To focus on the peptides shown to be immunogenic to T cells in other SARS-CoV-2 infected patients carrying the same HLA alleles as patient S, we used IEDB31 (Immune Epitope Database and Analysis Resource, accessed on June 1, 2021) with the “positive assay only” filter. IEDB identifiers of found epitopes are presented in the Supplementary Data file. For those sites inferred to be contained in immunogenic peptide, we calculated the best percentile rank of immunogenic peptide overlapping the site of mutation (imBR).

Population-level effects of mutations

To check the effect of detected SARS-CoV-2 mutations on presentation by the HLA alleles other than those of patient S, we calculated the BR scores as explained above for the most frequent classical HLA alleles of each family that together represented 95% of the HLA alleles in the world population. The list and frequencies of such alleles were taken from Sarkisova et al. and Solberg et al.36,37.

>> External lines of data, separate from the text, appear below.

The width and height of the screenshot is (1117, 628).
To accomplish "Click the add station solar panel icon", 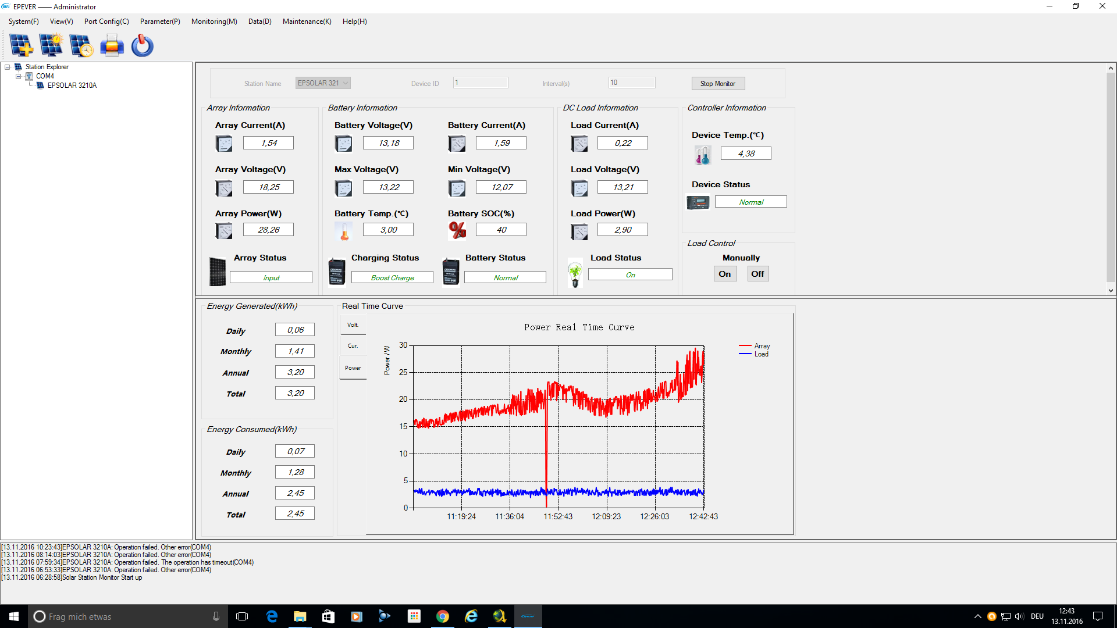I will [x=21, y=45].
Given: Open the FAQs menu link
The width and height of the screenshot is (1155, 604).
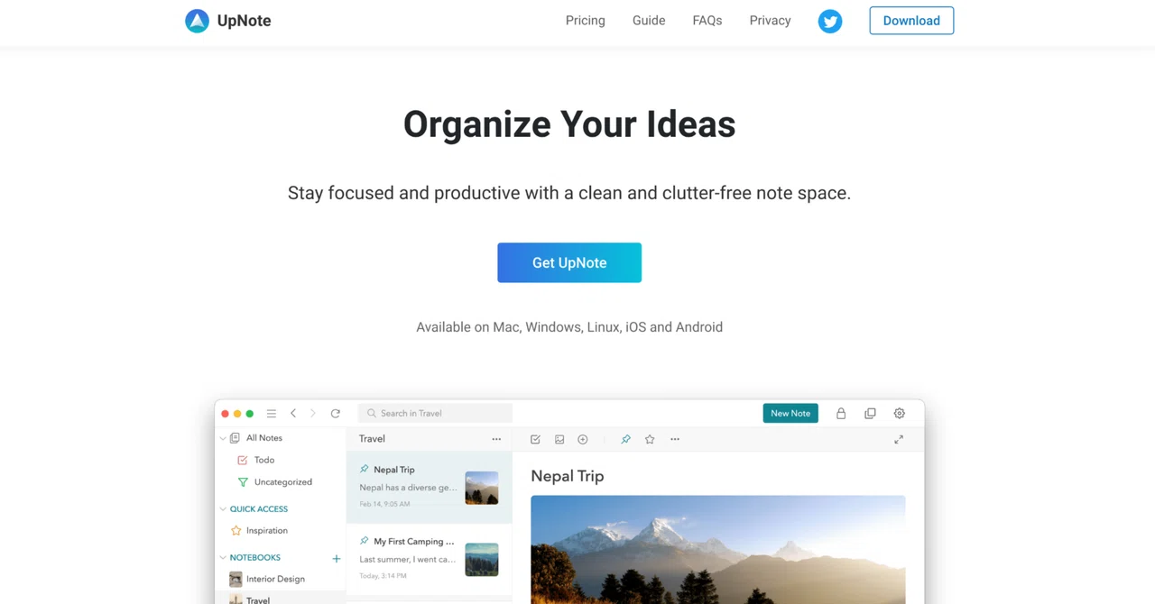Looking at the screenshot, I should point(707,21).
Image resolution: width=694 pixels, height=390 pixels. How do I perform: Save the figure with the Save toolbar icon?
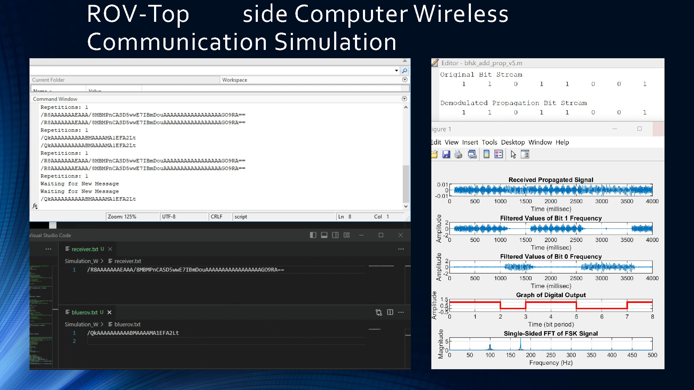(x=446, y=154)
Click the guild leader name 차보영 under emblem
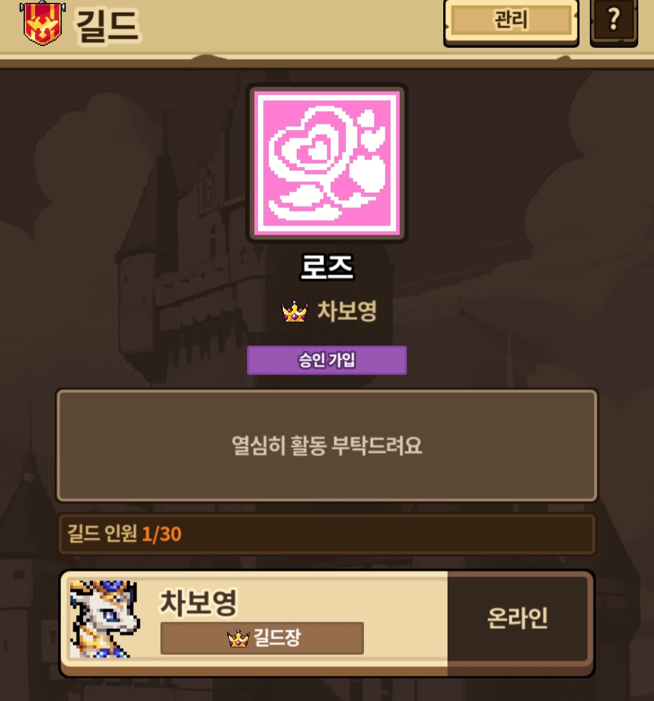The image size is (654, 701). (347, 311)
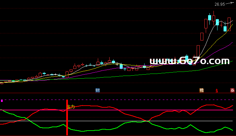236x136 pixels.
Task: Select the green long-term moving average line
Action: click(134, 75)
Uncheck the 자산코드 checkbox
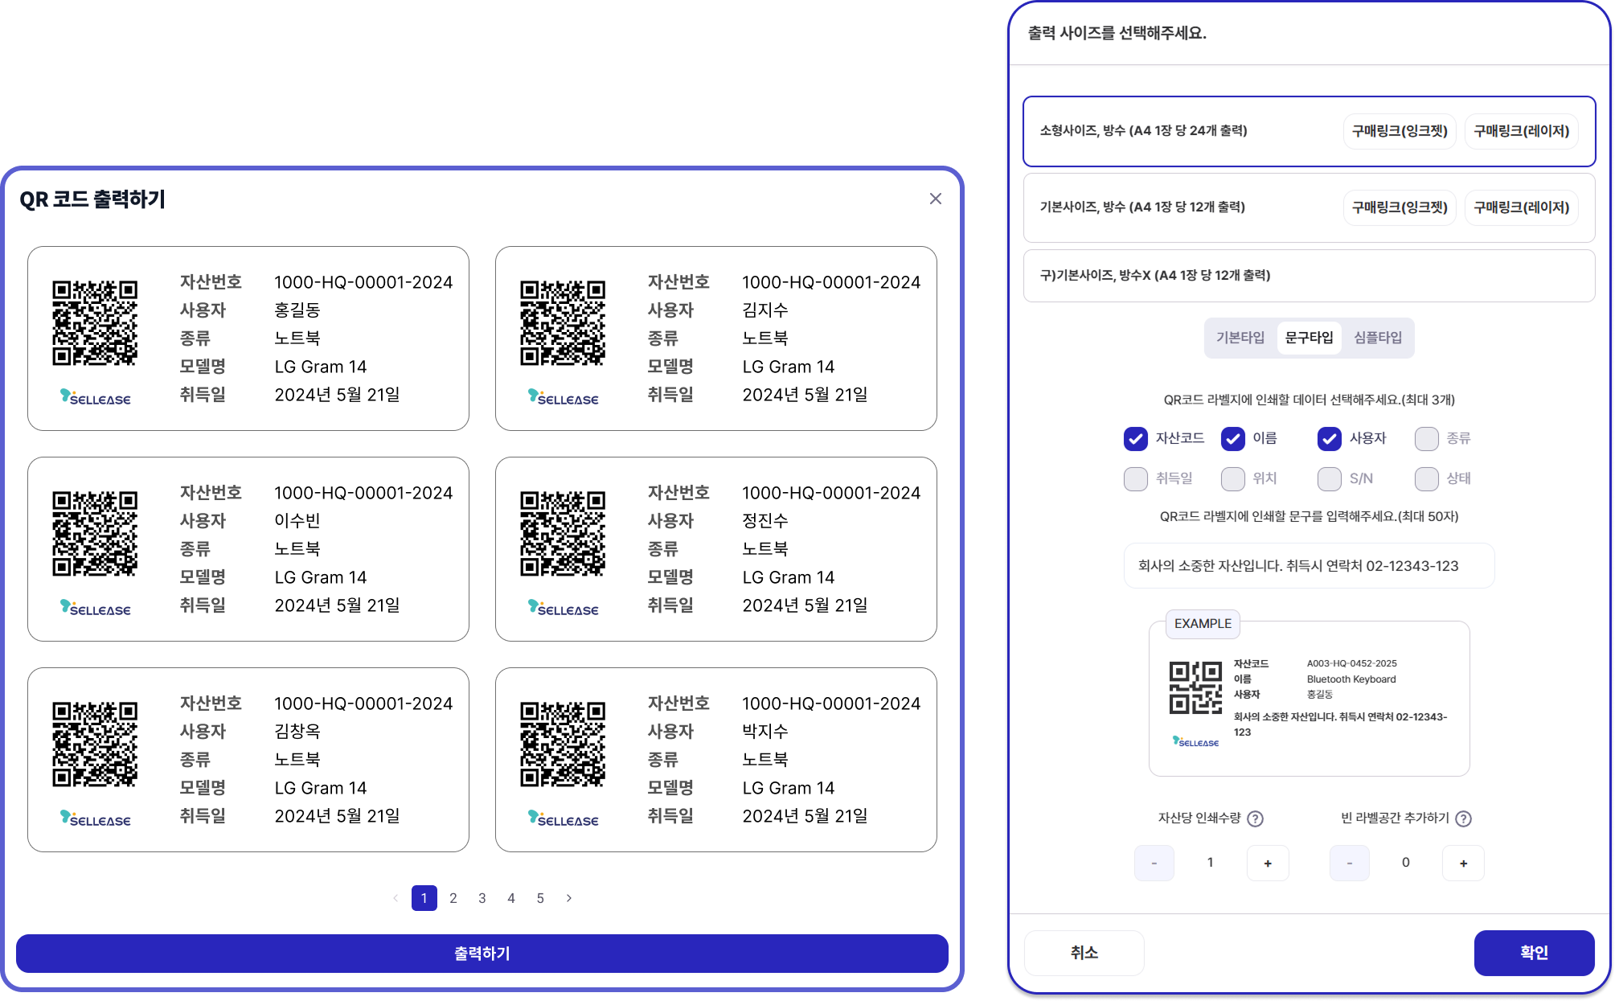 pos(1135,438)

For most mutations detected in immunogenic epitopes, at least one of the HLA I alleles of patient S demonstrated extreme values of BR fold change in comparison with other alleles (Fig. 4a). To check the probability of such an observation happening by chance, we performed a permutation test, calculating the probability that a randomly chosen set of alleles has the same or a more extreme value of mean BR fold change across all mutations overlapped by immunogenic peptides as that of alleles of patient S. This was true for 33 out of 100000 permutations, corresponding to p = 0.0033 (Fig. 4b). None of the HLA II immunogenic epitopes overlapped any of the mutated sites; the only mutated site adjacent to such an epitope (S:S50L) did not stand out in the permutation test (p = 0.6996; Fig. 4c, d).

To compare the effects of mutations between different HLA alleles in Fig. 4e, f, we calculated the mean BR across all changed sites. This analysis again excluded ORF8:Q18*, which nevertheless prevented production of high-affinity epitopes for most alleles.

Data analysis and visualization

Data analysis was performed in R version 4.0.060, and figures were visualized with ggplot2 package version 3.3.261. SARS-CoV-2 phylogenetic tree was visualized with ITOL version 662.

Statistics and reproducibility

No statistical method was used to predetermine the sample size. No data were excluded from the analyses. The experiments were not randomized. The Investigators were not blinded to allocation during experiments and outcome assessment.

Reporting summary

Further information on research design is available in the Nature Research Reporting Summary linked to this article.